(OT) Google spam reduction: reason

C

Christopher

I just discovered that Google groups is requiring the user to enter
the contents of a picture into a textbox. At least for my first post
of the day. It isn't requiring it for the second (this one). So a
spammer has to man his PC at least once. koodos for Google doing
something, even if it isn't that full proof.
 
T

Tim Slattery

Christopher said:
I just discovered that Google groups is requiring the user to enter
the contents of a picture into a textbox. At least for my first post
of the day. It isn't requiring it for the second (this one). So a
spammer has to man his PC at least once. koodos for Google doing
something, even if it isn't that full proof.

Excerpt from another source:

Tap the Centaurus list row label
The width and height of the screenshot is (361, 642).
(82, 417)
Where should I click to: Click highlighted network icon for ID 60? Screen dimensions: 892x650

That's called a CAPTCHA (Completely Automated Public Turing Test to
tell Computers and Humans Apart). It's supposed to make it impossible
for bots to use the page. Unfortunately, CAPTCHAs have now been
broken....
 
J

Jerry Coffin

[ ... ]
There is no proof yet that _Google's_ CAPTCHAs have been broken.

No, but there's pretty solid reason to believe so -- and the amount of
spam seen originating from Google certainly seems to support that
conclusion as well.
 
J

Jerry Coffin

[ ... ]
I thought that the whole CAPTCHA mini-discussion started because the
amount of spam had visibly *reduced* supposedly due to the [recent]
introduction of CAPTCHAs by Google... So, are you seeing the increase
of spam from Google and conclude that the CAPTCHAs have been broken,
while others see no more spam flood, thanks to [still unbroken] Google
CAPTCHAs? Glass is half-something?

Google started out with no CAPTCHA to protect the newsgroup. For a
while, there was a _tremendous_ amount of spam.

They added a CAPTCHA. The result was (is) a lot less spam, but some is
still posted, and the vast majority of the obvious spam still seems to
come through Google.

My conclusion is that there are some (a _few_) "robots" that are capable
of getting past Google's CAPTCHA -- but only a few. This has reduced the
amount of spam drastically, but I think if the CAPTCHA hadn't be broken
at all, the spammers would have moved on to posting via a different host
(I'd say "or given up entirely", but I doubt that'll happen).